For the first time the sky is proper blue here by the river
in Port Fairy. The town began by
being called Belfast but someone didn’t like that and a ship called the Fairy
took shelter here in a storm and the rechristening took place. Only the odd café is called Belfast
now. It is a lovely town – full of
elegant old buildings going back to its origins as an off shore whaling port
like Eden, although they had no helpful killer whales here and seem to have fished
the waters out very early on.
There was a steamship company here too and some tragic wrecks. The road changed everything of course
and now Port Fairy is a prospering tourist town though there are few of us here
now as the mornings are nippy and you need two quilts at night
The land round here is a flood plane and there are notices
about what to do in case of a flood.
Yesterday we heard sirens go off and were a little perturbed. But it turns out that is the signal for
the voluntary fire brigade to muster and there must have been two fires.

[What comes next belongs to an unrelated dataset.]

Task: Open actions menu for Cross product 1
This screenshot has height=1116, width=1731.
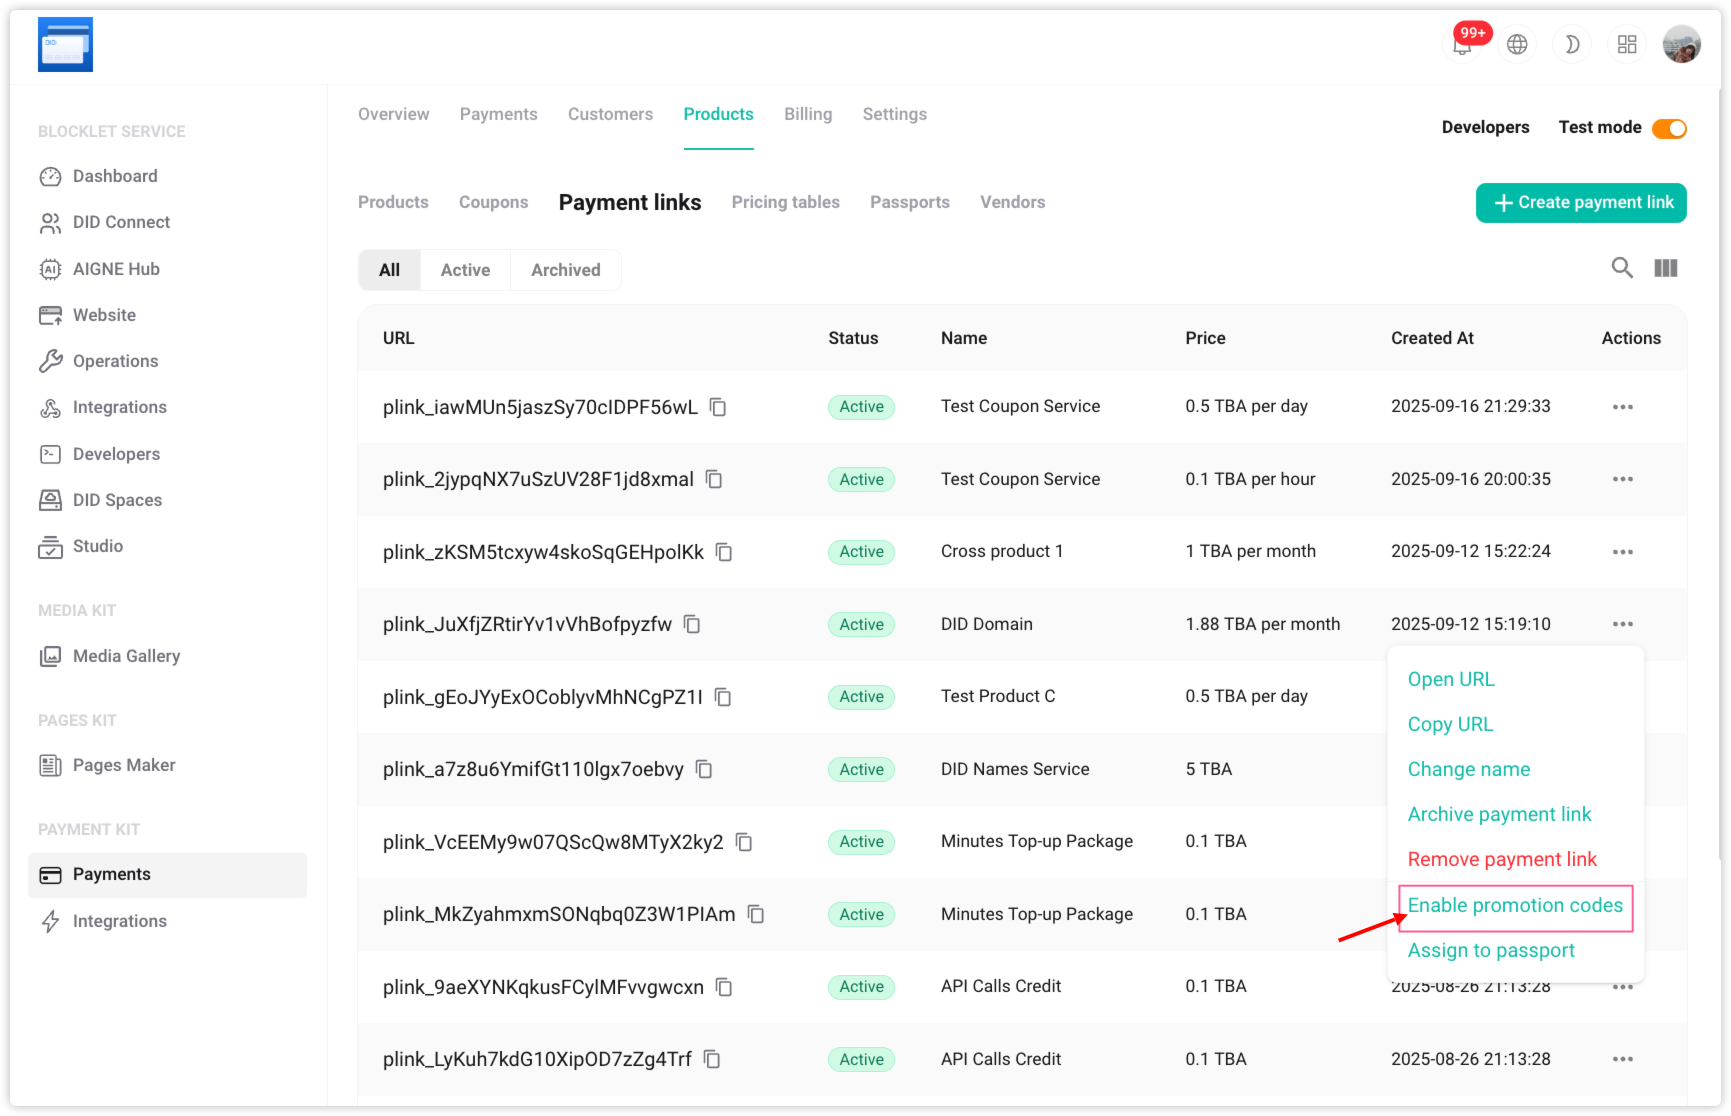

They said in the museum that they tried
using pagers but people felt more comfortable with the sirens. It kept them in the loop.
There was a lovely sunset over the river last night. I called to Grant “Look at the sunset”
but he was reading and grunted. I
thought how far we have come since 2000 when we were on a beach in Fiji and the
sky was ablaze – a once in a lifetime sunset and I called then “Come and see
this amazing sunset” “Do I have to?” he replied. I got very upset.
Divorce was in the wind. How could I spend the rest of my life with such
an insensitive brute. And now I
just smile and go my way. How different we all are. I wonder how particular my responses to waterways, which we
see a lot of on this trip, in fact are.
I am a bit anthropomorphic about water. Lakes seem to me have given up on life and just sit there in
their gloom. Rivers are dogged and
purposeful and waterfalls a bit hysterical. I could never live near a waterfall and would always be
wanting to turn it off. The sea
however is calming and so much wiser than me. It comes and goes according to its needs and is a good
grandmother.
Anyway enough of this maundering on. There is the sullage to
empty and the tank to fill and the Coorong to reach by tonight. Did I mention Grant found me a china toast
rack in the Lifeline shop in town.
My breakfast is far more elegant in the van than at home. These little niceties make all the
difference when one’s sweater is a fortnight’s worth of grubby and shouldn’t be
tumble dried..
Campsite tips.
I began by picking the shower with a dry floor in the amenities block
but now I cunningly choose a wet floor because it means the water will come out
warm and there is no icy prelude to it.
Also access to the blocks themselves can be fraught with frustrations, losing the key, forgetting
the diabolical password. Grant
solves this problem by sticking a Norfolk Pine seed worm in the door of the
Mens. I however have a knitter’s
memory and can usually tap my way into the Ladies’s keyboard with my eyes shut but not
open. What one learns about
oneself.
Pretty please, for a foreigner, What is a norfolk pine seed worm?
ReplyDeleteIt is the thin foot long cone of the splendid Norfolk Pine tree which lookks like a worm or a centipede perhaps and is useful as a discreet doorstop.